Abstract

Structure and structural transitions are at the heart of the molecular basis of biological function. In super-resolution microscopy and single-molecule biophysics, such information is probed using fluorophores. The emitted light gives rise to diffraction-limited spots whose centers are routinely localized with nanometer precision when spots are isolated. Thus, distances shorter than the diffraction limit may be assessed by filtered imaging of differently colored fluorophores. Popular approaches assume rotational freedom of the fluorophore emission dipole moment and hence fit a 2D Gaussian intensity distribution to the image of a fluorophore. This is done using least-squares method. However, when the dipole moment is resolved in time or deliberately fixed, the resulting intensity pattern is highly anisotropic and depends radically on the dipole orientation.

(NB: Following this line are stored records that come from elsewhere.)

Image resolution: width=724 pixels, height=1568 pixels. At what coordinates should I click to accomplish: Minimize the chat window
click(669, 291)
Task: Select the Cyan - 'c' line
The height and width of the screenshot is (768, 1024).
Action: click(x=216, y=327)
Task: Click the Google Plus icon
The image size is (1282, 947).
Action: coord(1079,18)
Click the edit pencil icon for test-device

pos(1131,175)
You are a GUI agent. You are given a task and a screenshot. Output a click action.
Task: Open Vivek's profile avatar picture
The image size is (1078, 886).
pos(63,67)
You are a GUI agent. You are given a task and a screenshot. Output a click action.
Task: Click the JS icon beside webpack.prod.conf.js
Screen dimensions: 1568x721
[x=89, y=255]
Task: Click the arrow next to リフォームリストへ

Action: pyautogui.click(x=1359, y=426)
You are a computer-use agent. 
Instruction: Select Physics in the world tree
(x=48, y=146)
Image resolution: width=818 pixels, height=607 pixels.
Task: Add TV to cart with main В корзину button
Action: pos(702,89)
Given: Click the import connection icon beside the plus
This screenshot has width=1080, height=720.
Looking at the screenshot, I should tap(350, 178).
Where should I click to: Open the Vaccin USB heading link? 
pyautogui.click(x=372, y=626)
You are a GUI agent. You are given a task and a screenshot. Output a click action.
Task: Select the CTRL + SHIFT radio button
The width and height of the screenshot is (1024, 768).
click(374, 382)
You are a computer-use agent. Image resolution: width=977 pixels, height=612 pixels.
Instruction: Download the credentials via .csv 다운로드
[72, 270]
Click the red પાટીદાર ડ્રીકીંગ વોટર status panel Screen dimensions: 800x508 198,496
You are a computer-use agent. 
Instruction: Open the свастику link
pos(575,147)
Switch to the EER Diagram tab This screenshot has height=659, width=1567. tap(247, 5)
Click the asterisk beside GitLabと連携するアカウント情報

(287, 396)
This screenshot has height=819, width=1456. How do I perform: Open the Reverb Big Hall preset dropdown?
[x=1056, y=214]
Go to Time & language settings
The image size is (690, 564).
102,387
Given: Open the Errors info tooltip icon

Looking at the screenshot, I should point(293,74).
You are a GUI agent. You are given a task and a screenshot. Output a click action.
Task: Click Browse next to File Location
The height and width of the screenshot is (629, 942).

We recently showed that the optimal analysis to extract simultaneous orientations and positions from focused images of fixed fluorophores uses the theoretical point spread function in conjunction with maximum likelihood estimation. Here we show that this approach is mature as a structural tool: It is able to determine real, physical distances and orientations of intra- and inter-molecular domains. For proof of principle, we use dsDNA strands with two differently colored probes doubly attached to the double-helix backbone. Relative orientations and distances between probes are controlled by the number of base pairs separating them. We demonstrate that estimates of orientation and distance are accurate and precise: they scatter tightly around their true values known from structural information with a standard deviation that achieves the ultimate precision possible according to Fisher's information limit.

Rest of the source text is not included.